§ STATED PROBLEM 1
In the news excerpt on Turkey's offensive in Syria, swap "observation shift" for "guard shift" and write out the passage from "The statement said" up to and including "Syrian Kurdish forces.".
§ STATED PROBLEM 2
Turn the records from the line with "Describe the element" up to and including the line with "at that location." into a numbered list, skipping blank lines and leaving the pictures out.
— START OF PAGE EXCERPT —
Sunday's ministry statement said that Syrian Kurdish fighters have violated the three-day-old cease-fire some 20 times.
 
The statement said the soldier was killed during an observation shift earlier in the day, in an attack by anti-tank weapons and small arms fire, bringing Turkey's military death toll up to seven soldiers in its wide-ranging offensive against Syrian Kurdish forces.
 
The ministry also said it allowed a 39-vehicle humanitarian convoy to enter Ras al-Ayn, a key border town that's seen some of the heaviest fighting. It said the convoy evacuated wounded and others.
 
Turkey considers the Syrian Kurdish groups terrorists for their links to a decades-long Kurdish insurgency inside Turkey.
 
The soldier's death came on the same day that Turkish Foreign Minister Mevlut Cavusoglu said that Ankara and Moscow would discuss the removal of the Syrian Kurdish YPG militia from the northern Syrian towns of Manbij and Kobani during talks in Sochi next week.
 
President Tayyip Erdogan will travel to Sochi on Tuesday for emergency talks on Syria with his Russian counterpart.
 
In an interview with broadcaster Kanal 7, Mr Cavusoglu said Turkey expected the YPG to be removed from areas where the Syrian government, backed by Moscow, has deployed in northern Syria. He said Turkey did not want to see a single YPG fighter left in the "safe zone" at the end of the truce period.
 
On Friday, the Kurdish militia accused Turkey of violating the five-day pause by shelling civilian areas in the northeast and the border town of Ras al Ain.
— END OF PAGE EXCERPT —
— START OF SUPPLIED MATERIAL —
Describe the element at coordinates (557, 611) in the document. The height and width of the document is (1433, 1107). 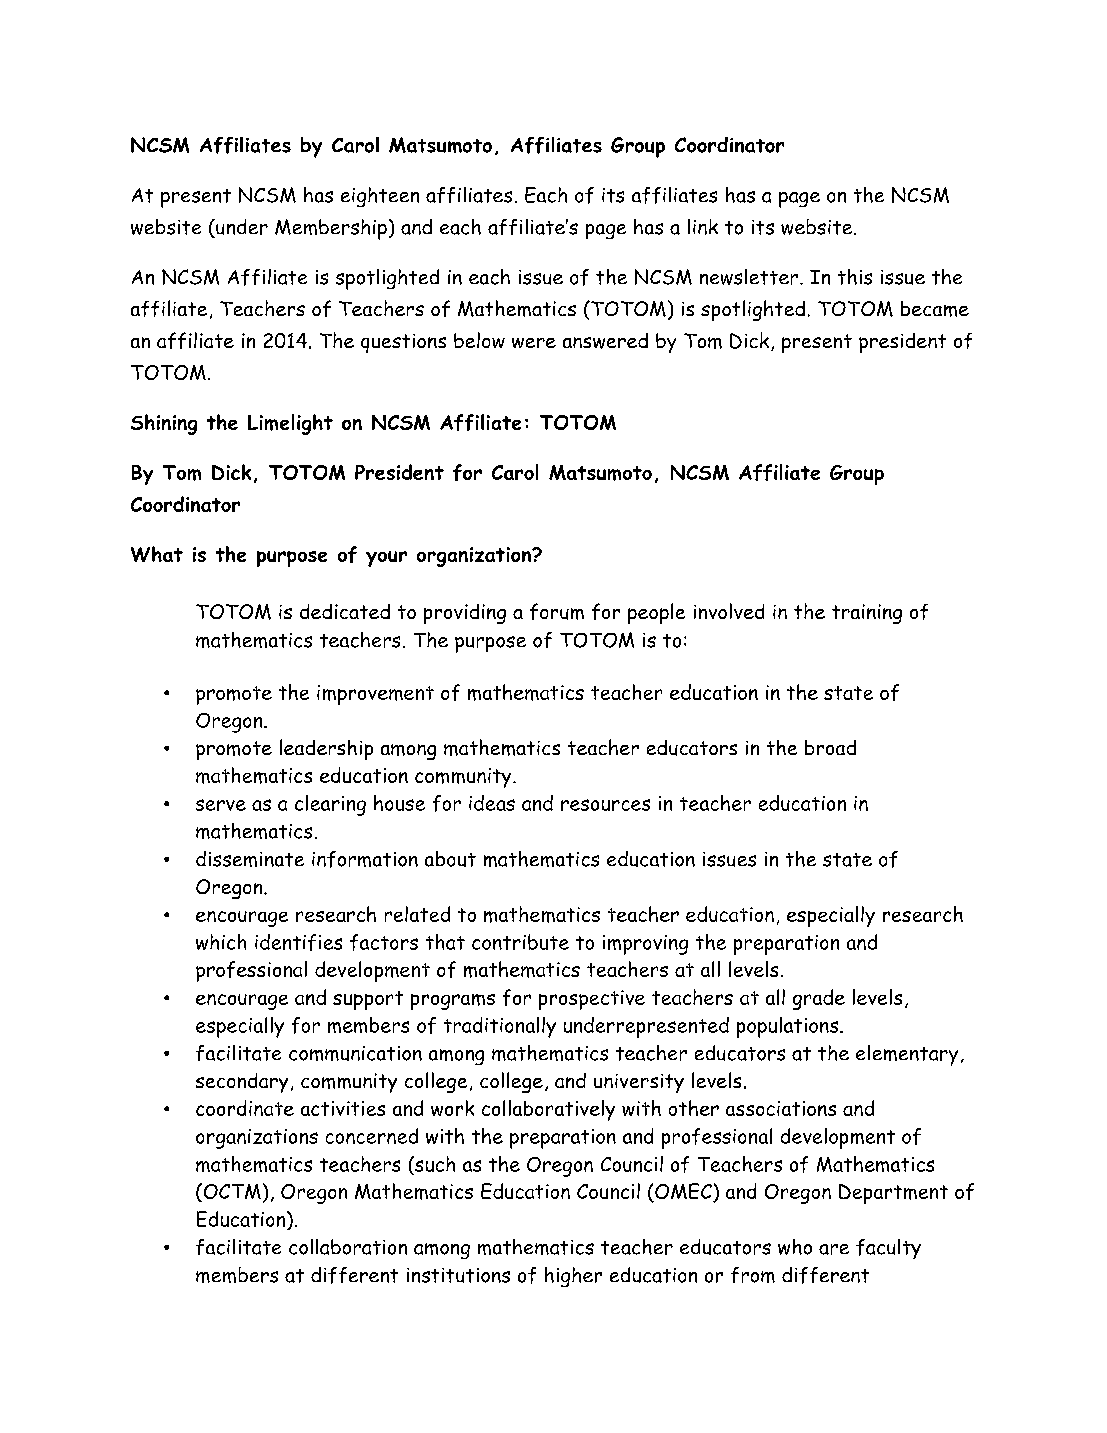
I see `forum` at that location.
— END OF SUPPLIED MATERIAL —
— START OF SUPPLIED MATERIAL —
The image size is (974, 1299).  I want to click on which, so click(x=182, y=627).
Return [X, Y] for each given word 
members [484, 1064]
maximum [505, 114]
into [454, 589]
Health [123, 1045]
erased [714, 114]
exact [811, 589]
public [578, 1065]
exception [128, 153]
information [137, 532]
— END OF SUPPLIED MATERIAL —
§ FULL RESPONSE 1
The statement said the soldier was killed during an guard shift earlier in the day, in an attack by anti-tank weapons and small arms fire, bringing Turkey's military death toll up to seven soldiers in its wide-ranging offensive against Syrian Kurdish forces.

§ FULL RESPONSE 2
1. Describe the element at coordinates (557, 611) in the document. The height and width of the document is (1433, 1107). 
2. I see `forum` at that location.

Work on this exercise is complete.